Liturgical Calendar

WEJANGAN PAUS LEO XIV DALAM DOA MALAIKAT TUHAN 26 Desember 2025

Saudara-saudari terkasih, selamat siang!

 

Hari ini adalah "hari ulang tahun" Santo Stefanus, sebagaimana biasa dikatakan oleh generasi pertama umat Kristiani dengan keyakinan bahwa kita tidak hanya dilahirkan sekali. Lebih jauh lagi, melihat dengan mata iman berarti tidak lagi melihat kegelapan semata, bahkan dalam kematian, karena kemartiran adalah kelahiran ke dalam surga. Kita tidak memilih untuk datang ke dunia, tetapi kemudian kita melewati banyak pengalaman di mana kita diminta untuk memilih dengan semakin bermaksud untuk "datang kepada terang," untuk memilih terang.
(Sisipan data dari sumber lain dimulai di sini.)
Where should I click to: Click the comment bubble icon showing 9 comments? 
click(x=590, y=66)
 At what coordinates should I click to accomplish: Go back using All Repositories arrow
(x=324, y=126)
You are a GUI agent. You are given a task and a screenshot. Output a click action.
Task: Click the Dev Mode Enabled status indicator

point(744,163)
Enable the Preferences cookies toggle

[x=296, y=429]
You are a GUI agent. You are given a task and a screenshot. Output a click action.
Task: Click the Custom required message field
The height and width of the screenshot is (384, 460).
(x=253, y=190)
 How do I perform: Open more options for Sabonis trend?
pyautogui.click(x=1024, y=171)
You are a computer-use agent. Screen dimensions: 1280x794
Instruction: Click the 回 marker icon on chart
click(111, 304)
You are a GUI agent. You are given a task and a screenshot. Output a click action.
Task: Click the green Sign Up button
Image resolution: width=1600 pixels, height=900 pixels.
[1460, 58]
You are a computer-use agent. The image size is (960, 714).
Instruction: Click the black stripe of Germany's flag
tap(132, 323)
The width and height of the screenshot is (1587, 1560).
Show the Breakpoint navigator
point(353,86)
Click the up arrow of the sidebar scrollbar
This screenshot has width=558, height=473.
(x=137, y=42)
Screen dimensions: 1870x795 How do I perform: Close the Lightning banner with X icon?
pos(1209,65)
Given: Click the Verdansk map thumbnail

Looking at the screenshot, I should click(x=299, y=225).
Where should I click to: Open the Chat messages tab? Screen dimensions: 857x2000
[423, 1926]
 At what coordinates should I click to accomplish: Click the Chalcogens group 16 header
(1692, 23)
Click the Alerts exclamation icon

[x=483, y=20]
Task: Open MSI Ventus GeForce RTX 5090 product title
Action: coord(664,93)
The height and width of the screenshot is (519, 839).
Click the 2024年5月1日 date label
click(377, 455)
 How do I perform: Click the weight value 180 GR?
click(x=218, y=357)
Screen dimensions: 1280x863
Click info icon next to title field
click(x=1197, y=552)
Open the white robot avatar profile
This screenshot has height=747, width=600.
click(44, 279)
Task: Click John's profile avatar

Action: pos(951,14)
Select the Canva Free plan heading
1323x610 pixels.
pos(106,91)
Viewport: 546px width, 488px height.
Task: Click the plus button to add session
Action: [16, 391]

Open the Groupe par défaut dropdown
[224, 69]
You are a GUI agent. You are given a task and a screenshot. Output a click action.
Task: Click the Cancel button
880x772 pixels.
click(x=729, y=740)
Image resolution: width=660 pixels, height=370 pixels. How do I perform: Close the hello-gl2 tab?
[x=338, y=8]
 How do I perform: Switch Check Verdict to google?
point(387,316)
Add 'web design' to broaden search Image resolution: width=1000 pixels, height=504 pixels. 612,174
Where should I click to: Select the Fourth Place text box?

Kisah Para Rasul memberi kesaksian dengan menceritakan bahwa orang-orang yang melihat Stefanus menuju kemartirannya terpukau oleh cahaya wajah dan kata-katanya. Tertulis: "Semua orang yang duduk dalam sidang Mahkamah Agama itu menatap Stefanus, lalu mereka melihat muka Stefanus sama seperti muka malaikat" (Kis 6:15). Inilah wajah seseorang yang tidak meninggalkan sejarah dengan acuh tak acuh, tetapi menanggapinya dengan kasih. Segala sesuatu yang dilakukan dan dikatakan Stefanus mewakili kasih ilahi yang tampak dalam diri Yesus, Terang yang bersinar dalam kegelapan kita.

 

Saudara-saudari terkasih, kelahiran Putra Allah di antara kita memanggil kita untuk hidup sebagai anak-anak Allah. Ia memungkinkan hal ini dengan menarik kita melalui kerendahan hati orang-orang seperti Maria, Yusuf, dan para gembala, yang kita jumpai sejak malam itu di Betlehem. Namun keindahan Yesus, dan mereka yang meneladan hidup-Nya, juga ditolak, karena sejak awal, daya tarik-Nya telah menghasut reaksi dari orang-orang yang berjuang untuk kekuasaan, orang-orang yang terungkap oleh tindakan ketidakadilan mereka oleh karena kebaikan yang mengungkapkan niat hati mereka (bdk. Luk 2:35). Namun hingga hari ini, tidak ada kekuatan yang dapat mengalahkan karya Allah. Di mana pun di dunia, ada orang-orang yang memilih keadilan bahkan dengan pengorbanan besar, mereka yang mengutamakan kedamaian daripada ketakutan mereka, dan mereka yang melayani kaum miskin daripada diri mereka sendiri. Maka pengharapan pun tumbuh, dan masuk akal untuk merayakannya terlepas dari segalanya.

 

Dalam kondisi ketidakpastian dan penderitaan dunia saat ini, sukacita mungkin tampak mustahil. Dewasa ini, mereka yang percaya pada perdamaian dan telah memilih jalan tanpa senjata seperti Yesus dan para martir sering kali diejek, dikucilkan dari wacana publik, dan tidak jarang dituduh memihak lawan dan musuh. Namun, umat Kristiani tidak memiliki musuh, melainkan saudara dan saudari, yang tetap demikian bahkan ketika mereka tidak saling memahami. Misteri Natal membawakan kita sukacita yang didorong oleh keteguhan hati mereka yang telah hidup dalam persaudaraan, mereka yang telah mengenali di sekitar mereka, bahkan pada lawan mereka, martabat yang tak terhapuskan dari anak-anak Allah. Seperti Yesus, Stefanus wafat seraya mengampuni orang lain oleh karena kekuatan yang lebih nyata daripada kekuatan senjata. Suatu kekuatan cuma-cuma, yang sudah ada di dalam hati semua orang, dan yang dibangkitkan kembali dan dibagikan dengan cara yang tak tertahankan ketika kita mulai memandang sesama kita secara berbeda, menawarkan perhatian dan pengakuan kepada mereka. Ya, inilah arti dilahirkan kembali, datang sekali lagi ke dalam terang, inilah "Natal" kita!

 

Sekarang marilah kita berdoa kepada Maria dan merenungkan dia, yang terberkati di antara semua wanita yang memberi kehidupan dan melawan kesombongan dengan kepedulian, dan ketidakpercayaan dengan iman. Semoga Maria membawa kita ke dalam sukacitanya, sukacita yang menyingkirkan segala ketakutan dan ancaman, sama seperti salju yang mencair di hadapan matahari.